__Work to complete__. Show every row below that contains the word "height", copying each one in full.

-------- Extracted material --------

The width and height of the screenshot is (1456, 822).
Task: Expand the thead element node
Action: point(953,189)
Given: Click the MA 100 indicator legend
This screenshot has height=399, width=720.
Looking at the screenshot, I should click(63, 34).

--------
-------- Extracted material --------

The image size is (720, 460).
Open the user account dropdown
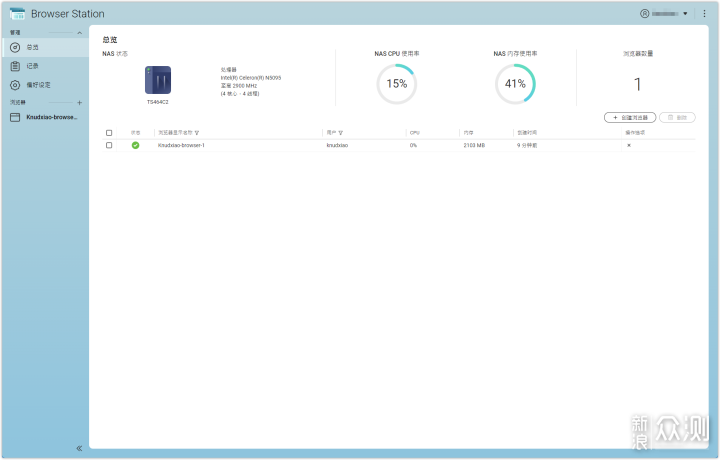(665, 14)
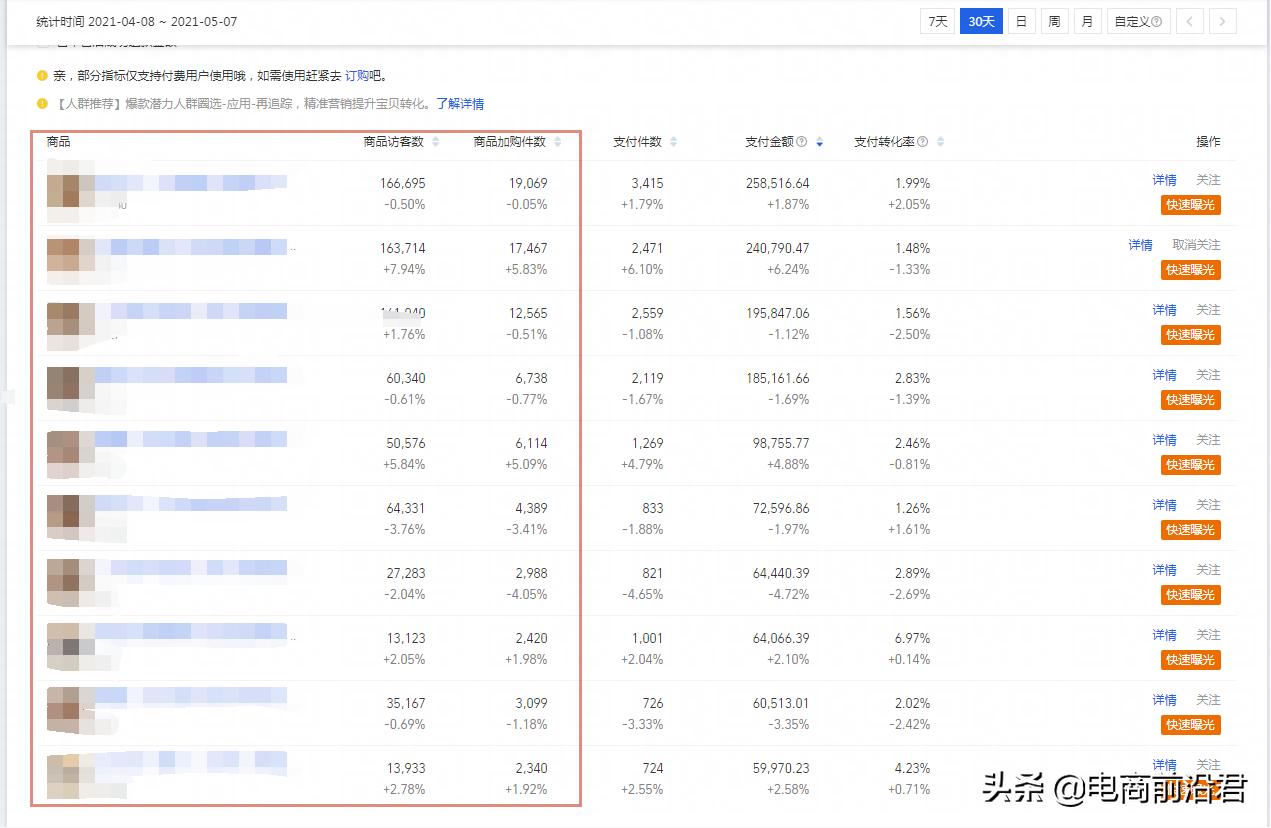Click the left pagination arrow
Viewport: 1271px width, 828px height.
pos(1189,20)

--------
-------- Extracted material --------

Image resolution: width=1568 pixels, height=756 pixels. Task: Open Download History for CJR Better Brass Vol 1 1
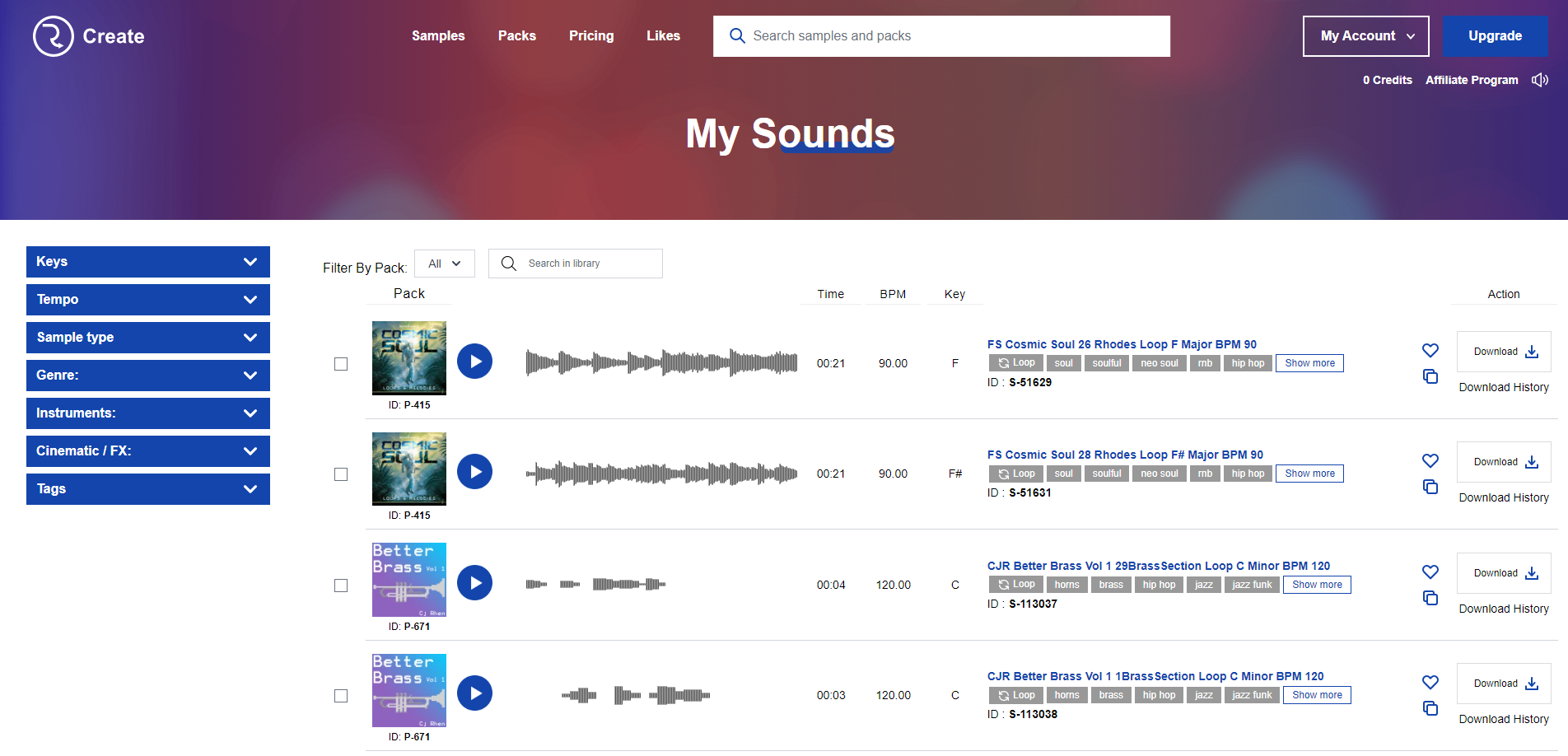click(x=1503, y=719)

--------

__The answer__.
The width and height of the screenshot is (1456, 822).
This screenshot has height=399, width=720.
Viewport: 1271px width, 828px height.
Image resolution: width=1568 pixels, height=756 pixels. Task: Open Download History for CJR Better Brass Vol 1 1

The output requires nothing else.